Короче говоря, за какой-нибудь час Эйб сумел впутаться в сложное переплетение жизней, совести и страстей одного афро-европейского и трех афро-американских обитателей Латинского квартала. Как ему выпутаться, оставалось совершенно неясным, а пока что весь день прошел в каком-то негритянском наваждении; незнакомые негритянские лица возникали перед ним в самых неожиданных местах, настойчивые негритянские голоса донимали его по телефону.
Однако Эйбу удалось ускользнуть от всех, исключая Жюля Петерсона.

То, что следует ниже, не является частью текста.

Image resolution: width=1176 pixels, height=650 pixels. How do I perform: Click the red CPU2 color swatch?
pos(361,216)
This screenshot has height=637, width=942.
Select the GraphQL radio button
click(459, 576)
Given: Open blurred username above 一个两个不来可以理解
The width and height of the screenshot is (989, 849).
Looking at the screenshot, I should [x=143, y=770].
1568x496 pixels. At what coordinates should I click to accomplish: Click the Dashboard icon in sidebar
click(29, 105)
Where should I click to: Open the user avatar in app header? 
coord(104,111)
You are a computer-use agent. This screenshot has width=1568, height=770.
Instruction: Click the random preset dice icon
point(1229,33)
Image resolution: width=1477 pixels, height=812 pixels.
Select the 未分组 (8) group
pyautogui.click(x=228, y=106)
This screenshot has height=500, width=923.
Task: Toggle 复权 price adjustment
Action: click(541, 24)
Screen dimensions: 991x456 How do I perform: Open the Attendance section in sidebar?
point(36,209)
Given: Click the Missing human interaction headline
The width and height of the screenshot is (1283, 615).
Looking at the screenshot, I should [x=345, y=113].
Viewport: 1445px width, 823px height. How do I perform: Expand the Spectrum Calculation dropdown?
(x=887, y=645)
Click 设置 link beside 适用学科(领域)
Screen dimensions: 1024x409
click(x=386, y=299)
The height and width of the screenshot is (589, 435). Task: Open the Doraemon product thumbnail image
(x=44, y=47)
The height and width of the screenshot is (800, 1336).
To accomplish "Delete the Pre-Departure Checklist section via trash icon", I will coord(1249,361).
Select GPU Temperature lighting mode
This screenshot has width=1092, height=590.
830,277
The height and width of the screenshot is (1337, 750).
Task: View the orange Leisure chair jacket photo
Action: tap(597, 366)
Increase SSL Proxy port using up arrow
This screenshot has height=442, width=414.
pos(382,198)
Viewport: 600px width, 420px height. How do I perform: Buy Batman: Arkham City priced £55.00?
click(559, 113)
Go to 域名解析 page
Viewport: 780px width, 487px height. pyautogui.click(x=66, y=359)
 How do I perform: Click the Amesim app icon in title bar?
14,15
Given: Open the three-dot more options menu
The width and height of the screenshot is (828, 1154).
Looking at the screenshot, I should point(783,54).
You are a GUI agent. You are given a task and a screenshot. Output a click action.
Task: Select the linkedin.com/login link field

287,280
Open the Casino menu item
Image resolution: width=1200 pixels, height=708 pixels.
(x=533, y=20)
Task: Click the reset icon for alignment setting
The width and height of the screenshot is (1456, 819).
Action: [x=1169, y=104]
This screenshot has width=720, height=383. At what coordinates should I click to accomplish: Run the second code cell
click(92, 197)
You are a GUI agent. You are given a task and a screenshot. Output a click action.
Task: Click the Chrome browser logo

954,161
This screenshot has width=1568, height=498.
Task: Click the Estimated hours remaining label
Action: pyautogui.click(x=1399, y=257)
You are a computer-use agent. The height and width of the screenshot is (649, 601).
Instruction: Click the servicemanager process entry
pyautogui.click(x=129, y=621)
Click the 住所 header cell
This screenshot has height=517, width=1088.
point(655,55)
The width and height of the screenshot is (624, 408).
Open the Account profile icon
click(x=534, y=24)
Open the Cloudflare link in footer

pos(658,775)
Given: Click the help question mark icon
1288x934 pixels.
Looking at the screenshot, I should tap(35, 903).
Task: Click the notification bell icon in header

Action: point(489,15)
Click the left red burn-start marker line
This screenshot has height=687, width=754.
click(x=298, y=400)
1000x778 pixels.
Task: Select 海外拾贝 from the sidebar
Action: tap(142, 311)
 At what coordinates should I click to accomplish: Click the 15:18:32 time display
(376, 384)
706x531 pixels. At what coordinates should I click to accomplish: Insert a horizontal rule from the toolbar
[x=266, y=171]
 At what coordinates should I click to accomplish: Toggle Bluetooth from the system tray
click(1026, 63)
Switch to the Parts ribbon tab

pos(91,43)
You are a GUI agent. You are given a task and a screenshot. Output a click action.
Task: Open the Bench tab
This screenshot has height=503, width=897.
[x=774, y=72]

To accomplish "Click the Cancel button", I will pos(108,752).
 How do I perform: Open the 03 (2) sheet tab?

Петерсон оказался в положении того дружественного индейца, который пришел на выручку белому человеку. Сейчас негры, пострадавшие в этой истории, гонялись не столько за Эйбом, сколько за Петерсоном, которого считали предателем, а Петерсон не отставал от Эйба, уповая на его покровительство.
Петерсон имел в Стокгольме маленькую фабрику ваксы, но прогорел, и теперь все его достояние составляли рецепты ваксы и оборудование, умещавшееся в деревянном ящичке; но его новоявленный покровитель сегодня утром пообещал пристроить его к делу в Версале — там жил бывший шофер Эйба, ныне сапожник. Эйб даже успел дать Петерсону двести франков в счет будущих доходов.